Time to wrap up my calculations on the moonshine picture, which is the subgraph of Conway’s Big Picture needed to describe all 171 moonshine groups.

No doubt I’ve made mistakes. All corrections are welcome. The starting point is the list of 171 moonshine groups which are in the original Monstrous Moonshine paper.

The backbone is given by the $97$ number lattices, which are closed under taking divisors and were found by looking at all divisors of the numbers $N=n \times h$ for the 171 moonshine groups of the form $N+e,f,\dots$ or $(n|h)+e,f,\dots$.

The Hasse-diagram of this poset (under division) is here (click on the image to get a larger version)

There are seven types of coloured numbers, each corresponding to number-lattices which have the same local structure in the moonshine picture, as in the previous post.

The white numbered lattices have no further edges in the picture.

The yellow number lattices (2,10,14,18,22,26,32,34,40,68,80,88,90,112,126,144,180,208 = 2M) have local structure

\[
\xymatrix{& \color{yellow}{2M} \ar@{-}[r] & M \frac{1}{2}} \]

The green number lattices (3,15,21,39,57,93,96,120 = 3M) have local structure

\[
\xymatrix{M \frac{1}{3} \ar@[red]@{-}[r] & \color{green}{3M} \ar@[red]@{-}[r] & M \frac{2}{3}} \]

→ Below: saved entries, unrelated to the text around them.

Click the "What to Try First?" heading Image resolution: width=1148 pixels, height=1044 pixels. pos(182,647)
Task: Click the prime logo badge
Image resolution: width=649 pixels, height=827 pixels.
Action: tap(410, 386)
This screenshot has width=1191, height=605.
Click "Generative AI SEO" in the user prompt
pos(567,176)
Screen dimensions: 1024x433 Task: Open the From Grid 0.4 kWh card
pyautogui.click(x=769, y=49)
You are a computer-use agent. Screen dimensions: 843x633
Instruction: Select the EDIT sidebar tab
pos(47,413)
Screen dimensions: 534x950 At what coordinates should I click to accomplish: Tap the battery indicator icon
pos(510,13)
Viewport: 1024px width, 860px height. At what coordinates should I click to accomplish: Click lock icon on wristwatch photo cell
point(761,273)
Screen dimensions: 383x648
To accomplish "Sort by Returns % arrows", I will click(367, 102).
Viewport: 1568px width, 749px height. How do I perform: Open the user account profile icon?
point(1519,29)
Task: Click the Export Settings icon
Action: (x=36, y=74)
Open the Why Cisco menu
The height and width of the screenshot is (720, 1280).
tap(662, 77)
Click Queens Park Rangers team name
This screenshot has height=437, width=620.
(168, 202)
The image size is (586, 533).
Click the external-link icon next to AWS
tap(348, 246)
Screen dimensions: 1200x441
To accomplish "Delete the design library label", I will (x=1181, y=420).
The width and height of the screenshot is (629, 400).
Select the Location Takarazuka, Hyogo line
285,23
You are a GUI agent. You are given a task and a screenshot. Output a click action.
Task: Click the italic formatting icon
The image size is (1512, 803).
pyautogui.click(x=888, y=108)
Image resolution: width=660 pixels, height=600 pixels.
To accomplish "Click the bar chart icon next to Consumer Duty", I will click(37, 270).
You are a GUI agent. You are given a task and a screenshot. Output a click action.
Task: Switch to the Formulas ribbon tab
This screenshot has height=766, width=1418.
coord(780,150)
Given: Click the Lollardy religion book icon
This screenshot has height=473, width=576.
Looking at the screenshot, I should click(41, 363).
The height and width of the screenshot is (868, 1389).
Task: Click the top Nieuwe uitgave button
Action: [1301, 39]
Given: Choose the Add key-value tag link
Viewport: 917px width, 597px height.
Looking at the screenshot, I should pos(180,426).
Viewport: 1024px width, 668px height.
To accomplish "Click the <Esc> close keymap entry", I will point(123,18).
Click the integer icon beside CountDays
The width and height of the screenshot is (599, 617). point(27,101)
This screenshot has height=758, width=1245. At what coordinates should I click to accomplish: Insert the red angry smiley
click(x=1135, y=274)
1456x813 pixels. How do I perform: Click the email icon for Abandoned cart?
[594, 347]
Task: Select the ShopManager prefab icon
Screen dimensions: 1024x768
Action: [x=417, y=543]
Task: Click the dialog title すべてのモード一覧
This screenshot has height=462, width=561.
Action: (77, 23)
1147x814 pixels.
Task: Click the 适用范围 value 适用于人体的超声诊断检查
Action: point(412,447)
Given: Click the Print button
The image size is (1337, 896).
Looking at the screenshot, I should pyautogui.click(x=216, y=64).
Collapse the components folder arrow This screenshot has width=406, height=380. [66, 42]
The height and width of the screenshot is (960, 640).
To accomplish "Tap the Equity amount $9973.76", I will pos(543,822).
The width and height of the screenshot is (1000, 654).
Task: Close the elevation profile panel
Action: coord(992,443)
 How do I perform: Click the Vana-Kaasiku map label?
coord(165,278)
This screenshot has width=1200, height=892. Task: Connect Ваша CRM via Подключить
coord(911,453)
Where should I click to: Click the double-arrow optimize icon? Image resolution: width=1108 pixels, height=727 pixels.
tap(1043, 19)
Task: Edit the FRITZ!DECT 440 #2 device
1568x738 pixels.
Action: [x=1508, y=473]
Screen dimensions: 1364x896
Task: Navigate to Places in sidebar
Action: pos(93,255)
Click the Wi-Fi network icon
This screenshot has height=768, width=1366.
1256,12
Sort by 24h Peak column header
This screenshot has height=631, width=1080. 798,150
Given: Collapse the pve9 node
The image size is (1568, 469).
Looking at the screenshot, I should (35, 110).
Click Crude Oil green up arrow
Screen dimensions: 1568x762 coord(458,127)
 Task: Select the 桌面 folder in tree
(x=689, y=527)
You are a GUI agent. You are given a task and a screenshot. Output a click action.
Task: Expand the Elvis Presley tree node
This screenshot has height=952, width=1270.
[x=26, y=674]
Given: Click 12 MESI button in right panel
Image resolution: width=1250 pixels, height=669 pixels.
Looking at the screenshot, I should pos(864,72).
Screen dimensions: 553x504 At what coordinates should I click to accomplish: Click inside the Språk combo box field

The blue number lattices (4,16,20,28,36,44,52,56,72,104 = 4M) have as local structure

\[
\xymatrix{M \frac{1}{2} \ar@{-}[d] & & M \frac{1}{4} \ar@{-}[d] \\
2M \ar@{-}[r] & \color{blue}{4M} \ar@{-}[r] & 2M \frac{1}{2} \ar@{-}[d] \\
& & M \frac{3}{4}} \]

where the leftmost part is redundant as they are already included in the yellow-bit.

The purple number lattices (6,30,42,48,60 = 6M) have local structure

\[
\xymatrix{M \frac{1}{3} \ar@[red]@{-}[d] & 2M \frac{1}{3} & M \frac{1}{6} \ar@[red]@{-}[d] & \\
3M \ar@{-}[r] \ar@[red]@{-}[d] & \color{purple}{6M} \ar@{-}[r] \ar@[red]@{-}[u] \ar@[red]@{-}[d] & 3M \frac{1}{2} \ar@[red]@{-}[r] \ar@[red]@{-}[d] & M \frac{5}{6} \\
M \frac{2}{3} & 2M \frac{2}{3} & M \frac{1}{2} & } \]

where again the lefmost part is redundant, and I forgot to add the central part in the previous post… (updated now).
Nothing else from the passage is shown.